• [Record excerpts]
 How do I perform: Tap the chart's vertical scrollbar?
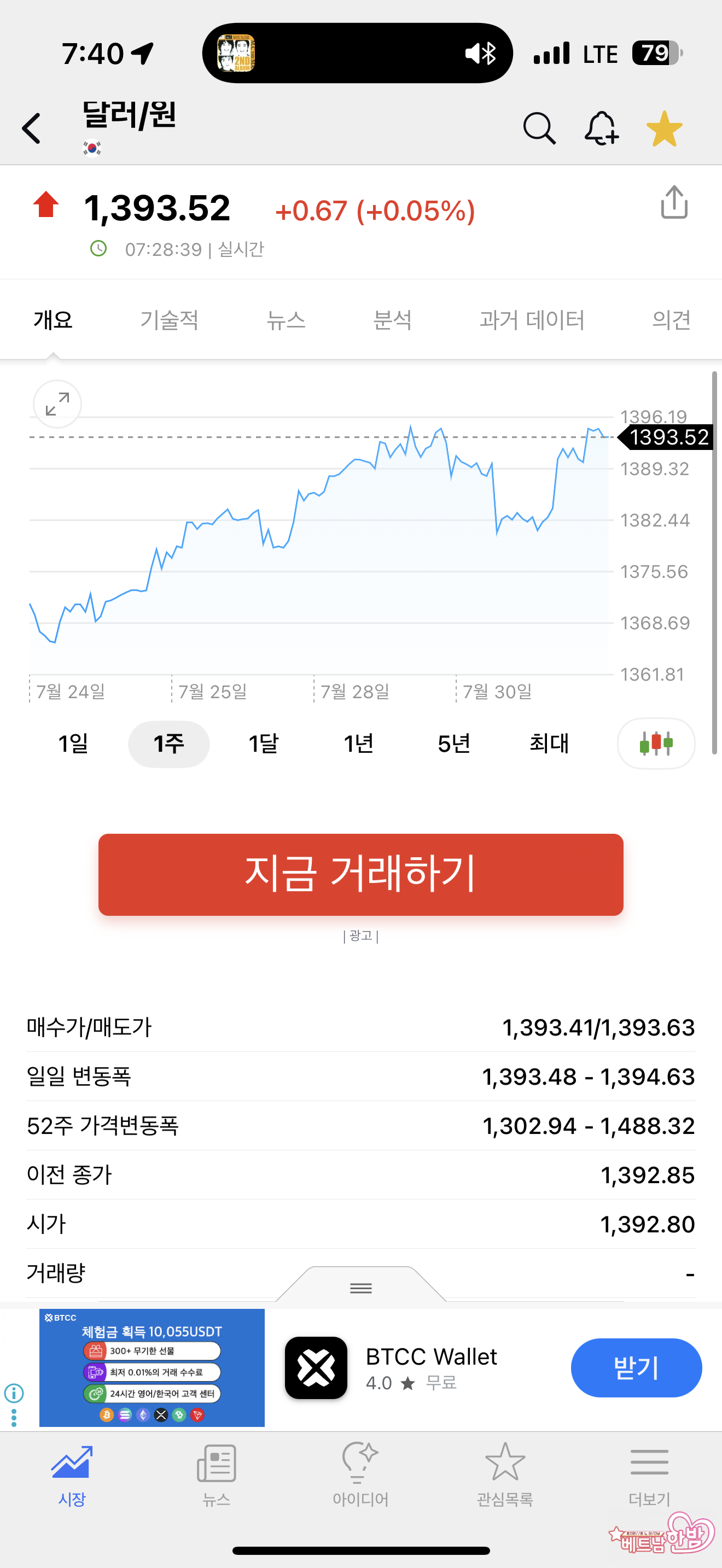click(x=714, y=563)
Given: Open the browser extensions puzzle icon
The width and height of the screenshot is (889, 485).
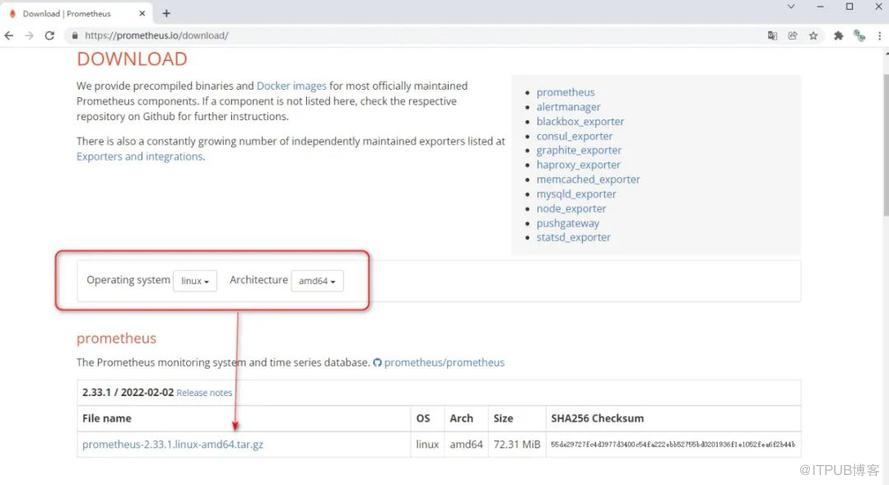Looking at the screenshot, I should 839,35.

• [Task to carry out]
Put the rows above into a Markdown table with the columns No. and Text, numbering each non-blank line and leaving out the pictures.

• [Exercise output]
| No. | Text |
|---|---|
| 1 |  How do I perform: Tap the chart's vertical scrollbar? |
| 2 | click(x=714, y=563) |
| 3 | Given: Open the browser extensions puzzle icon |
| 4 | The width and height of the screenshot is (889, 485). |
| 5 | Looking at the screenshot, I should 839,35. |